[Collected data]

* * * * * * *

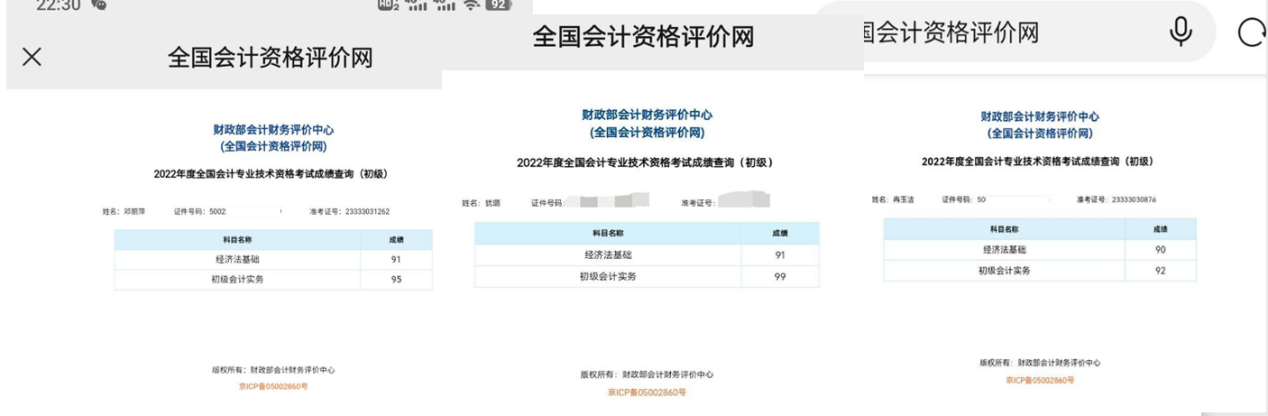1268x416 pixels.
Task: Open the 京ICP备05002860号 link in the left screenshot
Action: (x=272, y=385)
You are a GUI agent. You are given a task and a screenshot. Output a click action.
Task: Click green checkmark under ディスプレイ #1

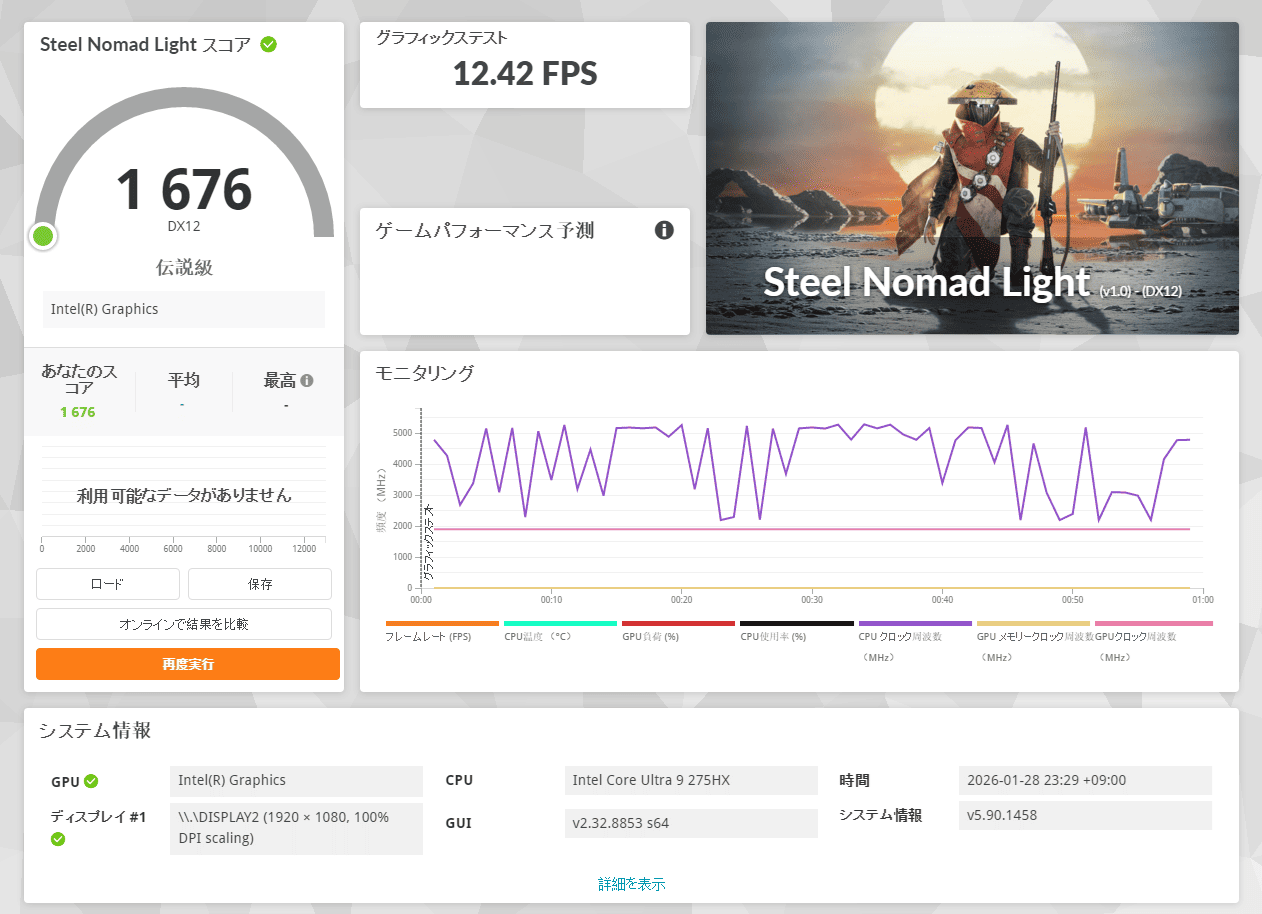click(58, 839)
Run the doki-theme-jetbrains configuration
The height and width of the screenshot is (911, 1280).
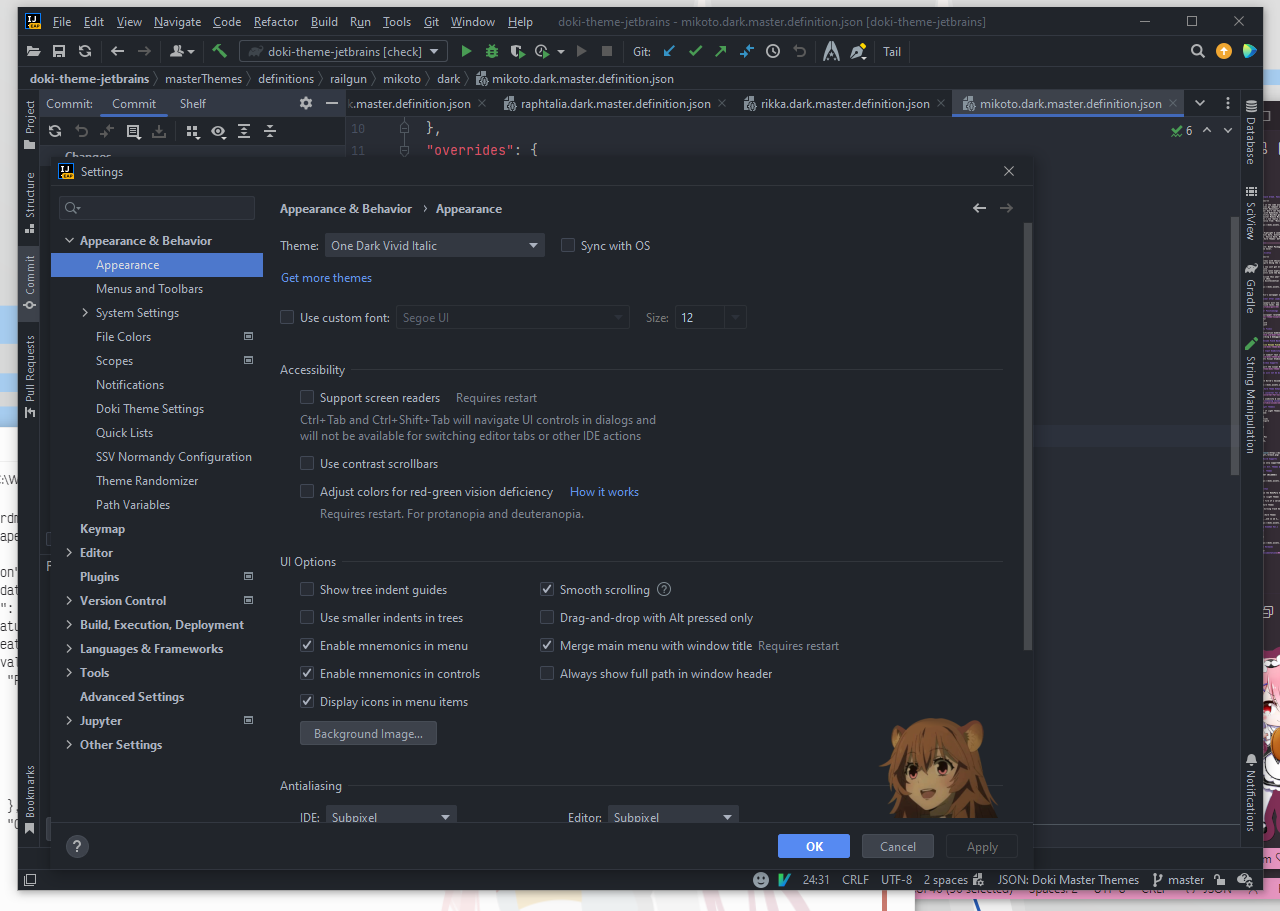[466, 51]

* * * * * * *

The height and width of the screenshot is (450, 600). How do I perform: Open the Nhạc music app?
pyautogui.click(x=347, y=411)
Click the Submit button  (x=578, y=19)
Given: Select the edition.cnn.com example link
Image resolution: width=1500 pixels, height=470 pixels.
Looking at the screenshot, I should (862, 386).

* * * * * * *

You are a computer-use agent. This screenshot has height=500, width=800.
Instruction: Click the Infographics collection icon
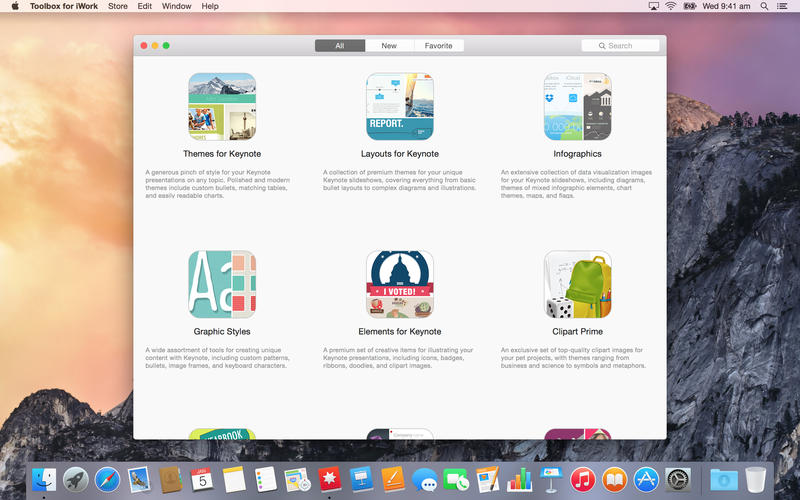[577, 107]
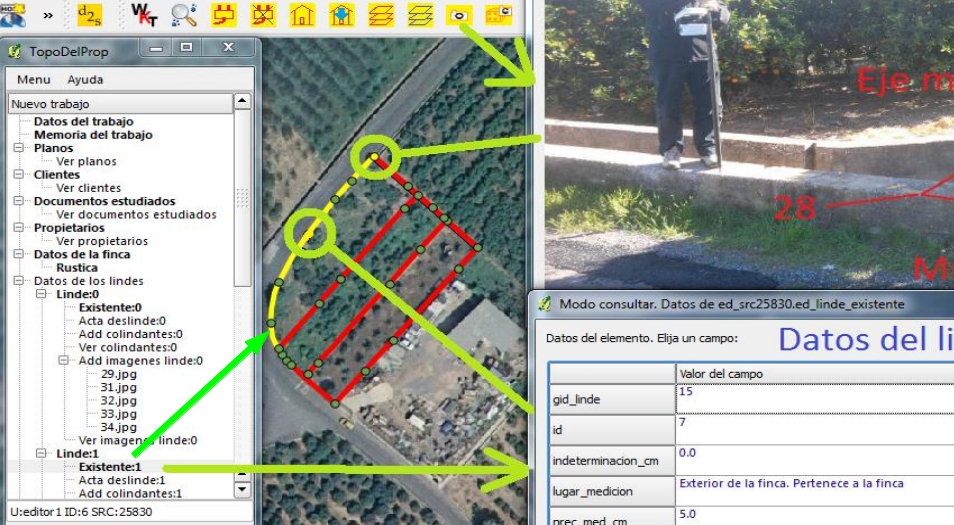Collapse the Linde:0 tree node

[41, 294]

* * * * * * *

What is required:
Every line that contains the string "agent" should be copied from the records.

Solution:
You are a GUI agent. You are given a task and a screenshot. Output a click action.
You are a computer-use agent. This screenshot has height=500, width=800.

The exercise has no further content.